Harman International Industries, Inc. (HAR), a leading global manufacturer of audio and infotainment products, has reported dismal fourth quarter and fiscal 2009 results, with a decrease in year-over-year sales and net income.

Harman has reported net sales of $668 million during the fourth quarter compared to $1.1 billion in the year-earlier quarter – a decline of 37%. Excluding the effect of foreign currency, net sales decreased 32% year-over-year. Harman reported a loss of $1.05 per share during the quarter, much lower than the Zacks Consensus Estimate of -60 cents and a net income of 54 cents in the year-ago quarter.

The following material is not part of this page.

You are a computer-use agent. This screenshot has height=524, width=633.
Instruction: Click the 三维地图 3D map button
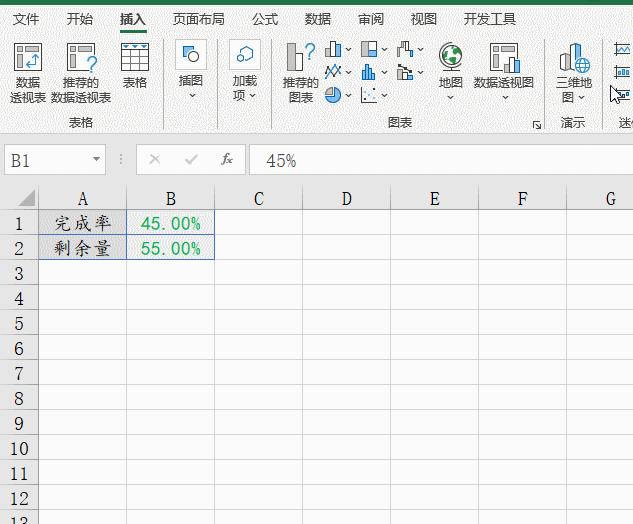[x=574, y=73]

For the fiscal year 2009, net sales decreased 30% year-over-year to $2.9 billion. Excluding the foreign currency translation, net sales declined 26%. The company reported a loss of $7.19 per share, drastically lower than the Zacks Consensus Estimate of ($1.11) and a net income of $1.73 in the previous year.

Despite the disappointing results, Harman was upbeat about key operational initiatives it undertook in June 2008, which resulted in significant cost savings ahead of its target. At quarter end, the company had achieved $190 million in sustainable savings, which was much higher than its expectation of $144 million.

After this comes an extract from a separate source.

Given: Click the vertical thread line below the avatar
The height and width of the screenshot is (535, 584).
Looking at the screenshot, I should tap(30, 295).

During the quarter, Harman issued 10.7 million common shares, raising gross proceeds of $200 million. About $38 million of the proceeds was used to repay its outstanding debt. At quarter end, the company had cash and cash equivalents of $590.6 million compared to $223.1 million in the year-earlier quarter, primarily due to increased borrowings from the revolving credit facility and net proceeds from the equity issuance.

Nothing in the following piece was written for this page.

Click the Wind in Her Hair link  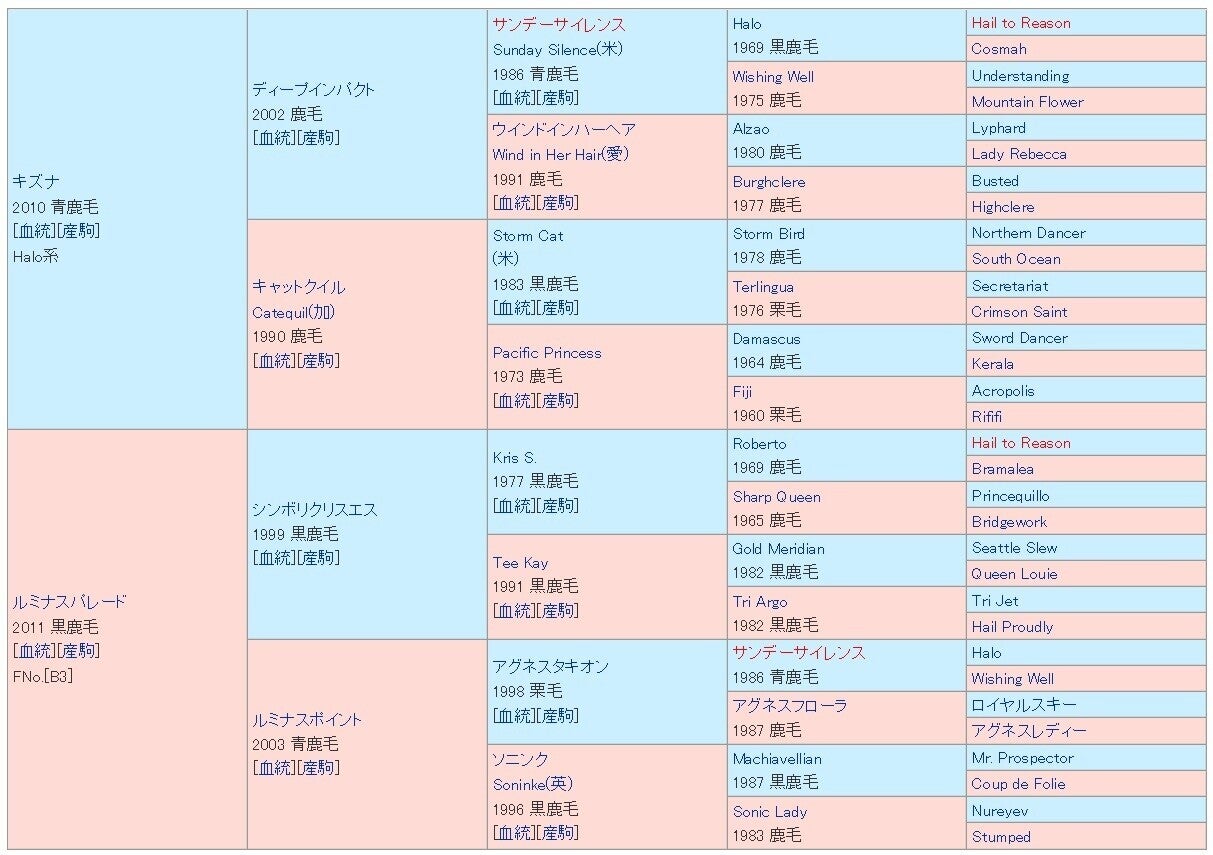[559, 155]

Harman was also able to deliver a record number of major automotive projects in spite of challenging market conditions. In order to strengthen its global brand penetration and augment its top-line growth, Harman has further decided to sponsor a new television and online music series in collaboration with the National Geographic channels. Harman expects to capitalize on such opportunities to gain further market share and rejuvenate its top-line growth.